Directions for this task → Copy the stretch of the records below from their start through the line containing "[x=567, y=267]", reproducing every line character for character.

Data for the task →
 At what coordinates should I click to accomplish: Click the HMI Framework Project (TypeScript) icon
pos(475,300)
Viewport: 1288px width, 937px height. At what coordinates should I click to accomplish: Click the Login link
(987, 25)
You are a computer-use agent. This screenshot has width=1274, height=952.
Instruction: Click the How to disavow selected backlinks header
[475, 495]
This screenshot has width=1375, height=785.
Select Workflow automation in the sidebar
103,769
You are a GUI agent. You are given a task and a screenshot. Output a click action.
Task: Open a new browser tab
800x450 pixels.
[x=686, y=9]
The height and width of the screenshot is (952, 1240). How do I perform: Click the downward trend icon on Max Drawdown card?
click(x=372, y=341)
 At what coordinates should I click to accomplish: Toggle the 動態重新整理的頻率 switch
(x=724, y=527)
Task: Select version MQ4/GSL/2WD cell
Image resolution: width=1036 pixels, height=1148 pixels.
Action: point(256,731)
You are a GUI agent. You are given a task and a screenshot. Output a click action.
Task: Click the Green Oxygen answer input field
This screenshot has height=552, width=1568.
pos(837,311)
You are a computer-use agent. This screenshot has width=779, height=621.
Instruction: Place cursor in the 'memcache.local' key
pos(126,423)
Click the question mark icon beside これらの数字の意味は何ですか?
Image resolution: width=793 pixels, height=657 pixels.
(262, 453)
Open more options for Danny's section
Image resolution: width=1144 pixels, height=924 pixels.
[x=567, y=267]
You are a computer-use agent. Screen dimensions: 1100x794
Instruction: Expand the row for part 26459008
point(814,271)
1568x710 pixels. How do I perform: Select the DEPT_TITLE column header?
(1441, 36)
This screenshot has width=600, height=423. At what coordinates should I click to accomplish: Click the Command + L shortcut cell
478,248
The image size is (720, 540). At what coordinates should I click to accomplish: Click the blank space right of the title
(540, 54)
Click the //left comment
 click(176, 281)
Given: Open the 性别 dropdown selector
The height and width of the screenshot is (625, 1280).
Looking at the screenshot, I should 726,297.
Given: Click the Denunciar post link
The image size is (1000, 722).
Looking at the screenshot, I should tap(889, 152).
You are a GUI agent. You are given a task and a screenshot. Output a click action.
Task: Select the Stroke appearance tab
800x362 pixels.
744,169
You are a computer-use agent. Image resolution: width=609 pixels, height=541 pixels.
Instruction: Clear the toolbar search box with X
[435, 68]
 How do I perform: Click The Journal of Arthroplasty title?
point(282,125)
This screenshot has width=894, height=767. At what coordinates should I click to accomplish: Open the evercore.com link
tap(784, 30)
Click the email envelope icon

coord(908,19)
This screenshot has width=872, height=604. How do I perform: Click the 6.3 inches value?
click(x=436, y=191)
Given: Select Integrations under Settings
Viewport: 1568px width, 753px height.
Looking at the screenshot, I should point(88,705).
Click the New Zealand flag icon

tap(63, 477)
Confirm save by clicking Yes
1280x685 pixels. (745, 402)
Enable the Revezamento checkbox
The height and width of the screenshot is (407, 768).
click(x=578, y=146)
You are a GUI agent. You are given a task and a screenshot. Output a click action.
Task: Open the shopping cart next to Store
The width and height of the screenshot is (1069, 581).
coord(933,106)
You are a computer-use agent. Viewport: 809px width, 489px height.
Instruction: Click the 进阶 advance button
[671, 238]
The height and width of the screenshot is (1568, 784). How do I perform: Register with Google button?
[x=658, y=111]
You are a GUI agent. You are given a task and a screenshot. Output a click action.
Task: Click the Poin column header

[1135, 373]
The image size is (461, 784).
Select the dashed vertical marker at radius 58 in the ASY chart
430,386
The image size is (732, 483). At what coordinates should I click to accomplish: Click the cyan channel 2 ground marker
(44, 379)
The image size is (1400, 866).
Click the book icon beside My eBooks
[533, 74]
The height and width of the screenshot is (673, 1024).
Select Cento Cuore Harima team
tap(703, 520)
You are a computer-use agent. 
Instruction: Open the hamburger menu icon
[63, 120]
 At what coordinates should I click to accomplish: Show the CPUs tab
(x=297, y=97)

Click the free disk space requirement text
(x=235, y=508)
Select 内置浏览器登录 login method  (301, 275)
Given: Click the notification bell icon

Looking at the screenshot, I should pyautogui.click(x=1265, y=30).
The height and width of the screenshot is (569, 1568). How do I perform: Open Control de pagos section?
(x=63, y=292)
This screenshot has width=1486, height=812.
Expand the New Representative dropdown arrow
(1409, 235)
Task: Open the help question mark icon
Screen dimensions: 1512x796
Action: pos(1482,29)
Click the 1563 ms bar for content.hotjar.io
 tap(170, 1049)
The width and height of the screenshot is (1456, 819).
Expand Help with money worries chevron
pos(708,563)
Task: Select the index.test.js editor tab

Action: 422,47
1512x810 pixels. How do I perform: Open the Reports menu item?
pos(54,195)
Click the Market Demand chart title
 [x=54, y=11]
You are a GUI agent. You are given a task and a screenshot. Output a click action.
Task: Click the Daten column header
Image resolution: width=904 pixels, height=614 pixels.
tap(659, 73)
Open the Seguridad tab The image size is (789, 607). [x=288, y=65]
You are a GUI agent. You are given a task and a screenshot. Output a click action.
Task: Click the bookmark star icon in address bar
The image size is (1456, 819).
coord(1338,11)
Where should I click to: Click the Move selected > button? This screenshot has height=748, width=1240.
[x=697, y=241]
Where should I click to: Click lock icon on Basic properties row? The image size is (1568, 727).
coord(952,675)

Expected answer →
 At what coordinates should I click to accomplish: Click the HMI Framework Project (TypeScript) icon
pos(475,300)
Viewport: 1288px width, 937px height. At what coordinates should I click to accomplish: Click the Login link
(987, 25)
You are a computer-use agent. This screenshot has width=1274, height=952.
Instruction: Click the How to disavow selected backlinks header
[475, 495]
This screenshot has width=1375, height=785.
Select Workflow automation in the sidebar
103,769
You are a GUI agent. You are given a task and a screenshot. Output a click action.
Task: Open a new browser tab
800x450 pixels.
[x=686, y=9]
The height and width of the screenshot is (952, 1240). How do I perform: Click the downward trend icon on Max Drawdown card?
click(x=372, y=341)
 At what coordinates should I click to accomplish: Toggle the 動態重新整理的頻率 switch
(x=724, y=527)
Task: Select version MQ4/GSL/2WD cell
Image resolution: width=1036 pixels, height=1148 pixels.
Action: point(256,731)
You are a GUI agent. You are given a task and a screenshot. Output a click action.
Task: Click the Green Oxygen answer input field
This screenshot has height=552, width=1568.
pos(837,311)
You are a computer-use agent. This screenshot has width=779, height=621.
Instruction: Place cursor in the 'memcache.local' key
pos(126,423)
Click the question mark icon beside これらの数字の意味は何ですか?
Image resolution: width=793 pixels, height=657 pixels.
(262, 453)
Open more options for Danny's section
Image resolution: width=1144 pixels, height=924 pixels.
[x=567, y=267]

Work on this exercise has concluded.